Benjamin como comentador /Benjamin as commentator.

AutorVismann, Cornelia
CargoReport
  1. Sobre a forma do comentário (1)

    A que género podem ser atribuídos os textos que Walter Benjamin escreveu sobre outros autores como Hebel, Kraus, Brecht ou Kafka? Na edição completa, eles constam sob a rubrica "Artigos, Ensaios, Palestras" ["Aufsätze, Essays, Vorträge"]. Deixemos em aberto se devemos classificar os textos sobre as obras de escritores antigos e contemporâneos como artigos ou ensaios, e qual seria exatamente a diferença. Que o próprio autor se posicione quanto a isso. Quase nenhum de seus textos é escrito sem uma reflexão sobre a forma do texto. Para as peças aqui em questão, dedicadas a outros autores, existe até mesmo um texto especificamente sobre o assunto. Trata-se da breve monografia "Sobre a forma do comentário" ["Zur Form des Kommentars"]. Nas obras completas, ela precede os "Comentários sobre poemas de Brecht" ["Kommentare zu Gedichten von Brecht"]. (2)

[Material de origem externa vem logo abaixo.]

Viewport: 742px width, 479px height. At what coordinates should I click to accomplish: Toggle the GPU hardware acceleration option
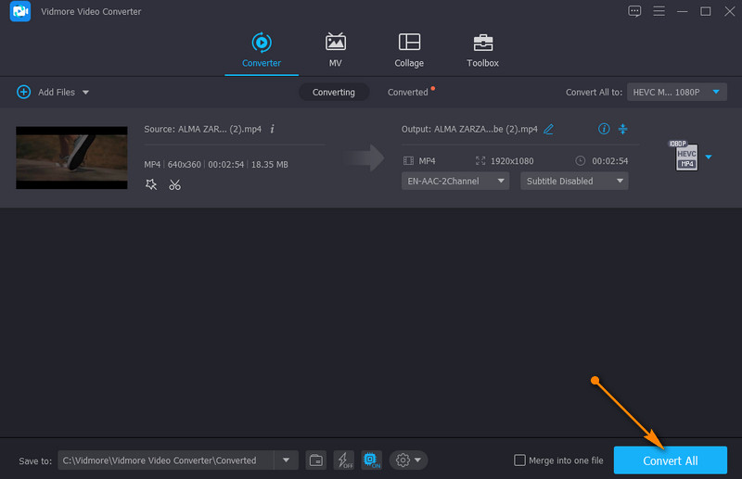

    Nessa reflexão poética sobre o género, Benjamin delimita o comentário em oposição ao parecer [Würdigung], presumindo que um texto sobre as obras de algum escritor seria provavelmente atribuído a esse género. Comentário e parecer não seriam, entretanto, exatamente opostos. Afinal, um comentário pode também ser um parecer. As duas formas diferem apenas no momento da avaliação crítica e julgamento de seu objeto. Quem escreve o parecer de uma obra literária chega, através de sua argumentação, a um juízo sobre ela. O comentário, por sua vez, já parte sempre "do caráter clássico de seu texto" (p. 539). A caracterização de um texto a ser comentado como "clássico" não é, por sua vez, um parecer no sentido de um juízo sobre ele. Tratase, como escreve Benjamin, de um pré-julgamento. Com a escolha de subordinar seu próprio texto à forma do comentário, os textos de referéncia fatalmente tornam-se clássicos.

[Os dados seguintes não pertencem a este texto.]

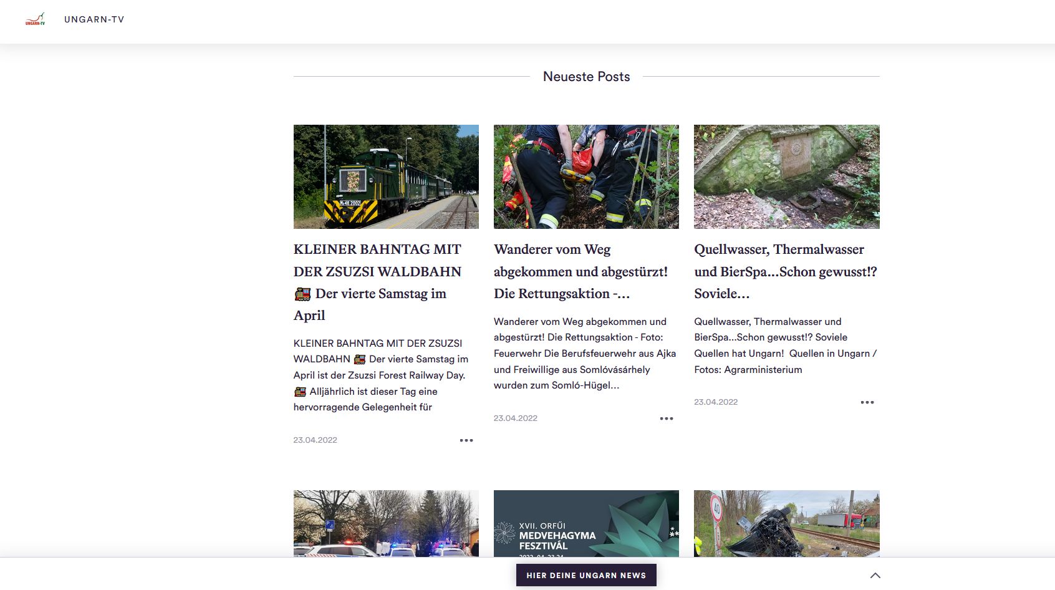Open the firefighters rescue thumbnail image

click(x=586, y=177)
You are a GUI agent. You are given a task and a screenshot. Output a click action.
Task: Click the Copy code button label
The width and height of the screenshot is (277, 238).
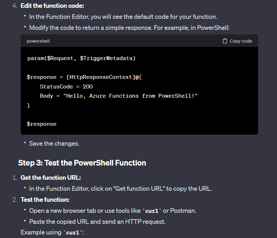click(241, 41)
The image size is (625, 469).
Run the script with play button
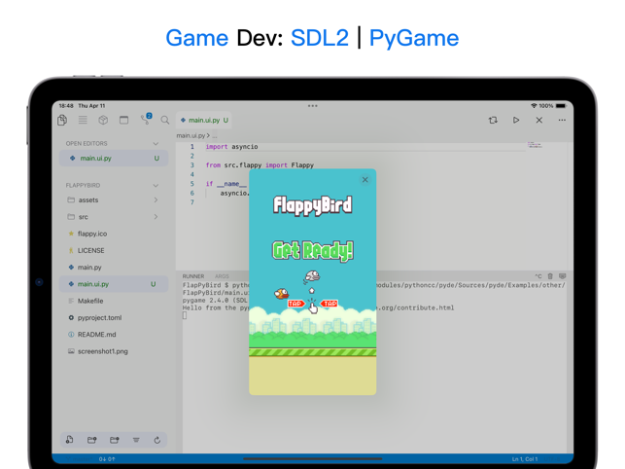click(516, 121)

    Esse poder performativo da forma comentário já sugere que deve tratar-se de um gênero altamente formalizado. Mas sua forma não é sustentada por um espartilho de regras. Tão logo um texto é classificado como um comentário, ele já está na forma. A forma é suficiente para evitar qualquer amorfismo. Tal soberania da forma sobre o conteúdo não encontra igual entre os gêneros literários. Em contraste com o rígido soneto ou mesmo com o ensaio, a forma do comentário não se desenvolveu na prática da escrita literária. Ela foi decretada por lei e no entorno das leis.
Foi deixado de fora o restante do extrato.